For more than three decades, María Elena Salinas informed viewers about breaking news from her desk at Univision. She conducted countless interviews with high-profile politicians and celebrities, bringing breaking local and national news to millions of viewers across the country.
Last week, instead of speaking to viewers from behind a camera, Salinas talked with Americans directly through a Twitter chat about the critical role Spanish-language broadcasters play in communities nationwide.
Salinas answered questions from numerous participants, including lawmakers, during the bilingual Twitter chat moderated by Univision’s Washington Correspondent Fernando Pizarro. Questions ranged from inquiries into Salinas’ professional experiences to the impact of Latino voters in recent elections.
In the discussion, Salinas highlighted why Spanish-language broadcast media is critical to countless Hispanic-American families. “We tell their stories because we know and understand their issues,” she tweeted. “But we also make sure they understand how news affects them, locally, nationally, in the world and in their countries of origin.”
Throughout her storied career, Salinas was at the forefront of every major news moment in modern history. She moderated multiple presidential debates and forums with candidates as well as interviewed every former U.S. president, pressing them on matters relevant to the Latino community. She also interviewed multiple Latin American heads of state, ranging from elected officials to dictators, offering a look into events and developments in viewers’ native and hereditary countries.

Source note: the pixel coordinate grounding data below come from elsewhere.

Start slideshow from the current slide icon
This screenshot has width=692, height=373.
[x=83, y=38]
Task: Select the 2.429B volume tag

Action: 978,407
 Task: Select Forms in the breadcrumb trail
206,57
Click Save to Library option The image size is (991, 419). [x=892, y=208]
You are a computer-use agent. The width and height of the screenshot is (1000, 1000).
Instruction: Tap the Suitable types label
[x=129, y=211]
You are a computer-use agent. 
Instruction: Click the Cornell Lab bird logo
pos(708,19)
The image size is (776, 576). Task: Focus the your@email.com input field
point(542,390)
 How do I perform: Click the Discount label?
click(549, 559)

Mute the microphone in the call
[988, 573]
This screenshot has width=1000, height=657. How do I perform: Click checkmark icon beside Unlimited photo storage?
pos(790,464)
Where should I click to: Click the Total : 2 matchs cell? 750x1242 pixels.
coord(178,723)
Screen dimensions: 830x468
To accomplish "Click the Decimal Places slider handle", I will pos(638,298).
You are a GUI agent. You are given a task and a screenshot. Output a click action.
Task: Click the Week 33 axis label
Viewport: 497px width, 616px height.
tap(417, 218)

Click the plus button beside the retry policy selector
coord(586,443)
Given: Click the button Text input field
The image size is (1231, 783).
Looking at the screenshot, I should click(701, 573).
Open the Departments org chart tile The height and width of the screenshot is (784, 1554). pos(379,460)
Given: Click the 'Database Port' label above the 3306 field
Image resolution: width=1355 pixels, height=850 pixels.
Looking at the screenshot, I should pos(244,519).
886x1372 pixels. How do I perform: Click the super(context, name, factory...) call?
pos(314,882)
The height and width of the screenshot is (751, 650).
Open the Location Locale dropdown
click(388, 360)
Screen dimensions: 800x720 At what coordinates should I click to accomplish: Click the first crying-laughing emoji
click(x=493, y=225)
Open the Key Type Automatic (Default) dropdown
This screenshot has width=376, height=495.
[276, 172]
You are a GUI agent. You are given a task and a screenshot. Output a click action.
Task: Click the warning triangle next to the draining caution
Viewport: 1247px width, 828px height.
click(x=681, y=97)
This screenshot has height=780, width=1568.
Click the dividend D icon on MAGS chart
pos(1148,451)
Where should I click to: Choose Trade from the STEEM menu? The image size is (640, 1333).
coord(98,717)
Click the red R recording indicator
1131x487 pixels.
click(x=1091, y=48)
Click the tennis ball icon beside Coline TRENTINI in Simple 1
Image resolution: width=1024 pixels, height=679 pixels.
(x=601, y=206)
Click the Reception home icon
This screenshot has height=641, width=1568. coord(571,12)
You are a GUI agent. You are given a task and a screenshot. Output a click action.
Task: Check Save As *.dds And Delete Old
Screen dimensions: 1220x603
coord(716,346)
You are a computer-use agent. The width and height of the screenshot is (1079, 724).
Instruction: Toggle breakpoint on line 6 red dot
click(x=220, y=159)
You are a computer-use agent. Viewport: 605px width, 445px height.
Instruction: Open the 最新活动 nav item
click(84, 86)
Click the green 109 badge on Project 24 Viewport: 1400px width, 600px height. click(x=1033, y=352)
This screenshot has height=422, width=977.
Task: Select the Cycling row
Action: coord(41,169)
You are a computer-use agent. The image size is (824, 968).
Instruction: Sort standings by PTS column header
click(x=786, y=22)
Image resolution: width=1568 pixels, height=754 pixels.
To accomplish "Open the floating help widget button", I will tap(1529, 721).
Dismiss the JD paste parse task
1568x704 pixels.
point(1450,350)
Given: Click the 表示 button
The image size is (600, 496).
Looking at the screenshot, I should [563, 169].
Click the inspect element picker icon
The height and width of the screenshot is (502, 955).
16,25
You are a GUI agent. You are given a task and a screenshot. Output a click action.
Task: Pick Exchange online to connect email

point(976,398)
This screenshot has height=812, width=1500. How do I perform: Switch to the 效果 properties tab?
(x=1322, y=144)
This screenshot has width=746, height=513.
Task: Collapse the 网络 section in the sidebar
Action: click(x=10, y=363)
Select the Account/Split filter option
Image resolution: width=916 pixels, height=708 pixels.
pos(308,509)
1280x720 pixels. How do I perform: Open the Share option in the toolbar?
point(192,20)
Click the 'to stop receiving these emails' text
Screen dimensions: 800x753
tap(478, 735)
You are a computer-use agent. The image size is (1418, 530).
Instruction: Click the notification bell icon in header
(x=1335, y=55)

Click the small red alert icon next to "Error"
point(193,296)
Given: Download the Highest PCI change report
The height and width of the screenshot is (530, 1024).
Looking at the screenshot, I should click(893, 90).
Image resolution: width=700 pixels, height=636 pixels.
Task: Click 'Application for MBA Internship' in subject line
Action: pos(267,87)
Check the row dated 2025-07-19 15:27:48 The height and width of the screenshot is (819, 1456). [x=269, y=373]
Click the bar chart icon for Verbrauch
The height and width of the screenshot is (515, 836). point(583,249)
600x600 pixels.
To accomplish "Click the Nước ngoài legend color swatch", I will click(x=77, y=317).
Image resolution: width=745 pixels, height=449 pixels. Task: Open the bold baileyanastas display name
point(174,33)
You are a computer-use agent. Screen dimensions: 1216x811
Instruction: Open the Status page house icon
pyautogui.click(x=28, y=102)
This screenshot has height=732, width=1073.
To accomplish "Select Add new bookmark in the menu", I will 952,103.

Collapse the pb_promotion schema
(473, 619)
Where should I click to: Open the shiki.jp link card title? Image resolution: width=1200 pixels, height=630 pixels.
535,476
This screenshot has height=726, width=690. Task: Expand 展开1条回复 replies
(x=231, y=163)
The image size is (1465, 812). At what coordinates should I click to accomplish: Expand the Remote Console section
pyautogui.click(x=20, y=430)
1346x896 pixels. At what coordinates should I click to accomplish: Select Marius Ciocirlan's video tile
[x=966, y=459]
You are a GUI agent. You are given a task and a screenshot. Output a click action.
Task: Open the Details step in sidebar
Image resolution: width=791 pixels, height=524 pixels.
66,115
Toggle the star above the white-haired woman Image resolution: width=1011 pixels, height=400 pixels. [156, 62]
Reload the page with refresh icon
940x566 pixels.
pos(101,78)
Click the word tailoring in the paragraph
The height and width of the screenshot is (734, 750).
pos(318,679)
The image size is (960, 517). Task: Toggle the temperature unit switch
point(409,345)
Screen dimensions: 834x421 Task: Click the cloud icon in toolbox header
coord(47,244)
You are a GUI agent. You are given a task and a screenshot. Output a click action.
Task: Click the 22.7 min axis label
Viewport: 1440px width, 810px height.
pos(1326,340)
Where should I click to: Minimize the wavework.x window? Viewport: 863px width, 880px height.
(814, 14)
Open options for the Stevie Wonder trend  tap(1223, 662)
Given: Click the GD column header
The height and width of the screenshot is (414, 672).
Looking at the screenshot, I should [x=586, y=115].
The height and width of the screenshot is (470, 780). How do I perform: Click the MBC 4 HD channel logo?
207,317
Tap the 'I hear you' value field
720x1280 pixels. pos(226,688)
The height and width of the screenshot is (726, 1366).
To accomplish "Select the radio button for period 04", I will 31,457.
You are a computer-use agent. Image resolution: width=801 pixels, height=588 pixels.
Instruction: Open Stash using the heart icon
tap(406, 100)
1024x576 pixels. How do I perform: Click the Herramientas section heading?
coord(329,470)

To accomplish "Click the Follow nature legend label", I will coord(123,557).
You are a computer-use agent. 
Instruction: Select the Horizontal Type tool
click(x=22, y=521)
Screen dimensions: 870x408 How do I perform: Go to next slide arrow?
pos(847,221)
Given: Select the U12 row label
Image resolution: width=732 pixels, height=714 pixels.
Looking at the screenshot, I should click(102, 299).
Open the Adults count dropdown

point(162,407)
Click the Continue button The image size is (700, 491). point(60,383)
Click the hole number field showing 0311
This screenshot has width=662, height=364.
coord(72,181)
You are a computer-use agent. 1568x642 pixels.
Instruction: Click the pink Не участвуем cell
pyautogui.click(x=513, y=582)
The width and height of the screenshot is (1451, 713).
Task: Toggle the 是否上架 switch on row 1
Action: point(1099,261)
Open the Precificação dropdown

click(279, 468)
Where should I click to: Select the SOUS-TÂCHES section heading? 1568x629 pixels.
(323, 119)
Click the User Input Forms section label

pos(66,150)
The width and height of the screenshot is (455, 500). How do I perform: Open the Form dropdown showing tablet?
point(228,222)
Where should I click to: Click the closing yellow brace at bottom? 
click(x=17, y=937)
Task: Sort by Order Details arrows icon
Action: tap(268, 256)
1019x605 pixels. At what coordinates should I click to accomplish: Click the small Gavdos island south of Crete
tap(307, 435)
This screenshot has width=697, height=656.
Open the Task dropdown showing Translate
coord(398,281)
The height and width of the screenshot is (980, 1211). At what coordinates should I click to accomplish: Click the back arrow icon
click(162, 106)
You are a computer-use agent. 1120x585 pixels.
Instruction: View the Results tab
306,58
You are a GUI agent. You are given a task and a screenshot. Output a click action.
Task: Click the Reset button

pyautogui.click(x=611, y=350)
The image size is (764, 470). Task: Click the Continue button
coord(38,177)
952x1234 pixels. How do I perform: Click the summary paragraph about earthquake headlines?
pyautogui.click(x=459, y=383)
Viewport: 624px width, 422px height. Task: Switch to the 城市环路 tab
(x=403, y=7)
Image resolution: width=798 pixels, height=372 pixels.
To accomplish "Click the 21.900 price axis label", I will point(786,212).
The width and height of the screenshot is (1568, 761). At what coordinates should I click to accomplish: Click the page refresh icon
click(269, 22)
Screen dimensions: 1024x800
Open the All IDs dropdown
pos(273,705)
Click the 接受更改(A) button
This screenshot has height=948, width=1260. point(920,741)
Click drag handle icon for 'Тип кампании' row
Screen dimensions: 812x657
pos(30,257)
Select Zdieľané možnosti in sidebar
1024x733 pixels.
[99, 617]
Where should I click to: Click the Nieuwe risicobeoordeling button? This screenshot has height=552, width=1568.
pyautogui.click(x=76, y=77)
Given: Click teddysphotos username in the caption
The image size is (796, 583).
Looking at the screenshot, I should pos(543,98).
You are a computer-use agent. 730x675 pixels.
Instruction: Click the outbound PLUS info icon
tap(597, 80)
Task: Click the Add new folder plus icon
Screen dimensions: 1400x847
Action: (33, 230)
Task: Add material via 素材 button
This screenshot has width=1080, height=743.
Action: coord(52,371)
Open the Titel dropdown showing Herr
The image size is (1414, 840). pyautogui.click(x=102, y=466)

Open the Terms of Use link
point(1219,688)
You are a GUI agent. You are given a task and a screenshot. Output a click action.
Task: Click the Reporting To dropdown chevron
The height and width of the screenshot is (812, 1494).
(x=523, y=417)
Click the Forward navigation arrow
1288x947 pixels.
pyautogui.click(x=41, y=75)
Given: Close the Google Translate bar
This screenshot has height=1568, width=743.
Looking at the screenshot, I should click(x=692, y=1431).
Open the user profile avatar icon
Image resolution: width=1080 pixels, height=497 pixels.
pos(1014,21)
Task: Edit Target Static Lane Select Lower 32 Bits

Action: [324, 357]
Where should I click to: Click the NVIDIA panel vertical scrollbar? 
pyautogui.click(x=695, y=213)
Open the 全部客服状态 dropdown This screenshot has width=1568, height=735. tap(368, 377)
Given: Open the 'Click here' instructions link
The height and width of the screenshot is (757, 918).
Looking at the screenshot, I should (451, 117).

Hispanics disproportionately rely on broadcast television not just for their news, but for a majority of programming, such as entertainment and sports. Just over a quarter of Hispanic and Latino households use an antenna for over-the-air broadcasting; the number is even higher (42 percent) in households where Spanish is the primary language. In high-density Hispanic media markets such as Dallas, Houston and Phoenix, more than half of Spanish-language viewership comes from broadcast-only televisions that are not connected to cable or satellite service.
That’s why Spanish-language broadcast media plays “a very important role informing the largest minority in the country not only in their language but on the issues that affect and interest them,” as Salinas explained during the chat. This connection and trust between Spanish-language viewers and broadcasters is a result of “being honest and having their best interests in mind,” she continued.
The conversation also touched on the importance of having diverse voices represented in media, with Senators Cory Booker (D-NJ) and Catherine Cortez Masto (D-NV) raising the issue.
“We need more diverse voices in media,” Booker tweeted during the chat.
Salinas agreed, saying that having diverse newscasters helps to dispel stereotypes and to highlight stories that might otherwise go untold. In addition to U.S.-born Latinos and their families, for many she has been a consistent voice for the Latin American immigrant community, covering how immigration reform, health care policy and elections specifically affect them, a viewpoint that is often overlooked by other platforms.
“We can offer the perspective of the Latino community as we understand their trials and tribulations,” Salinas tweeted. “There are certain stories that affect Latinos in a different way than the general audience.”
According to Salinas, this is the type of relationship broadcasters are supposed to have with their audiences. It’s more than just getting the breaking story or exclusive interview but truly understanding how that coverage is relevant to the viewer and how it impacts them. This why the local and cultural emphasis of Spanish-language media is not just imperative, but also personally meaningful to so many Hispanics across the country as well as to the news anchor and reporters themselves.
“It's important to realize you report to them and about them,” explained Salinas, because Spanish-language media reflects its audience as much as it informs them, which is why it is so essential.
More than 2.42 million American jobs depend on broadcasting, and the local broadcast radio and television industry - and the businesses that depend on it - generate $1.18 trillion annually for the nation's economy.